Simultaneamente ao anúncio, a defesa de Kirchner solicitou ao tribunal a concessão de prisão domiciliar, alegando preocupações com sua segurança pessoal. O pedido inclui a solicitação para que, enquanto a análise do caso estiver em andamento, a pena seja cumprida provisoriamente em sua residência em Buenos Aires.
A justificativa central para o pedido de prisão domiciliar reside na condição de ex-chefe de Estado de Kirchner. A defesa argumenta que, de acordo com a legislação argentina, o governo tem a obrigação de prover segurança permanente a ex-presidentes, visando preservar informações sigilosas e garantir a integridade de quem já ocupou a presidência.
Os advogados de Kirchner também destacam o atentado sofrido pela ex-presidente em setembro de 2022, quando ainda era vice-presidente, como um fator crucial para a necessidade de proteção. “Não se trata de um privilégio”, declarou Kirchner em suas redes sociais, “Pelo contrário, obedece a razões estritas de segurança pessoal”.

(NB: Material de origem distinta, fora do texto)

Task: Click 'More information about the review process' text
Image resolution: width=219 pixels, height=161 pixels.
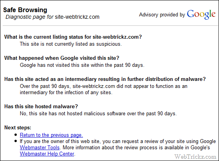Action: point(136,148)
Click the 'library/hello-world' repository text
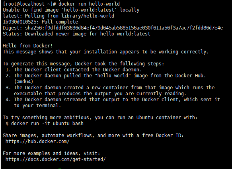The height and width of the screenshot is (169, 232). [x=88, y=16]
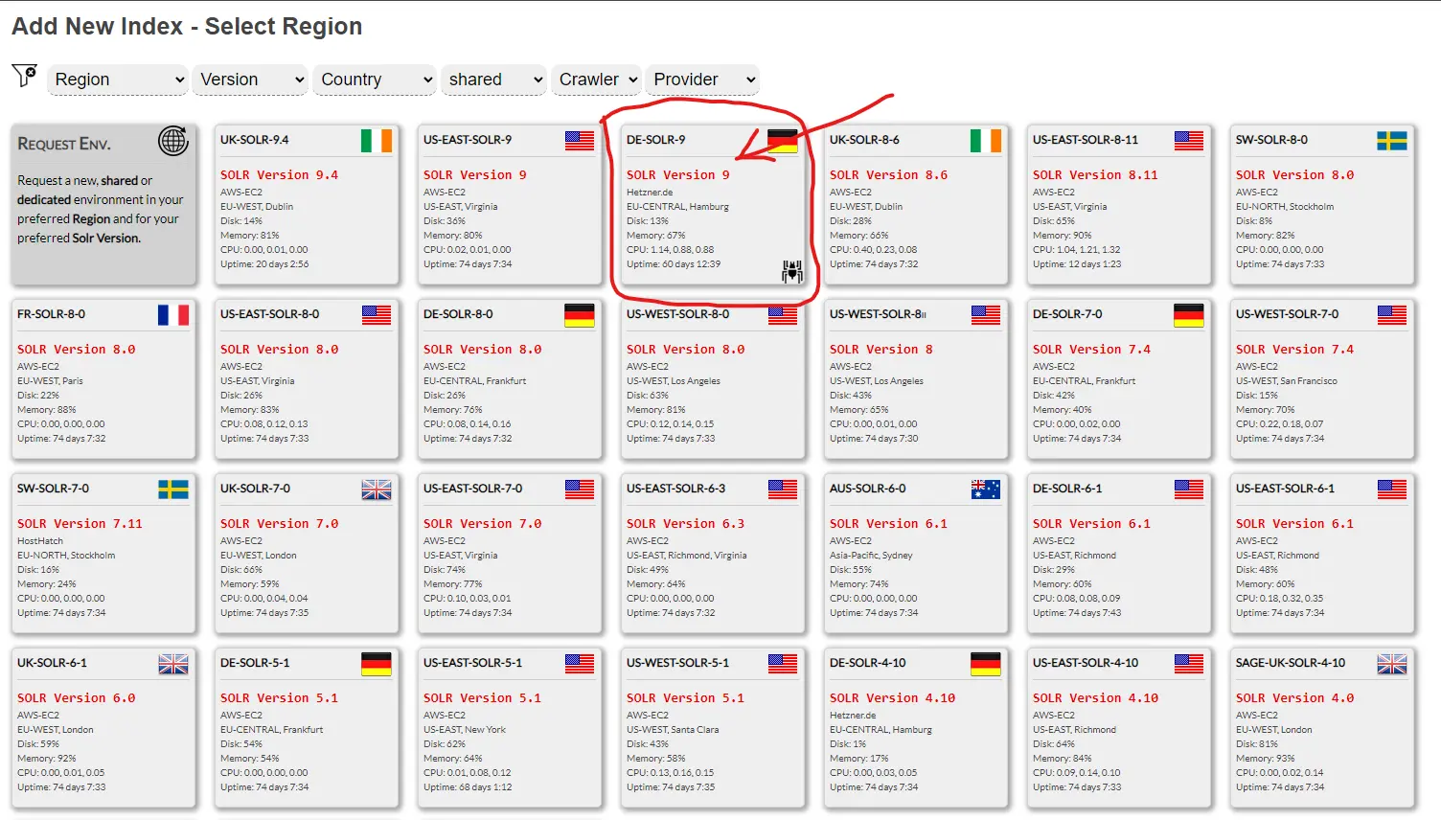The width and height of the screenshot is (1441, 820).
Task: Click the filter funnel icon
Action: pyautogui.click(x=24, y=76)
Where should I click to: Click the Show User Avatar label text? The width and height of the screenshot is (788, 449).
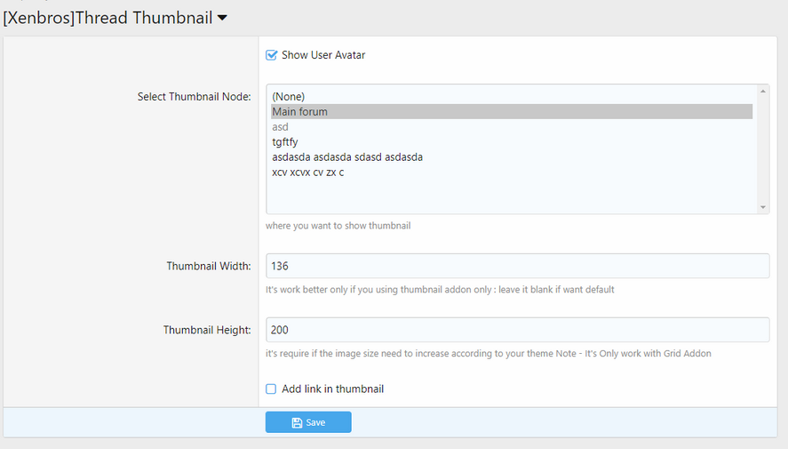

Adicionalmente, a defesa invoca a idade de Kirchner, acima de 70 anos, como um fator de vulnerabilidade. Citam precedentes da Corte Suprema argentina que reconhecem a prisão domiciliar como medida compatível com a dignidade humana, mesmo para condenados por crimes graves, e enfatizam que o cumprimento da pena em um estabelecimento penitenciário seria incompatível com os protocolos de segurança exigidos.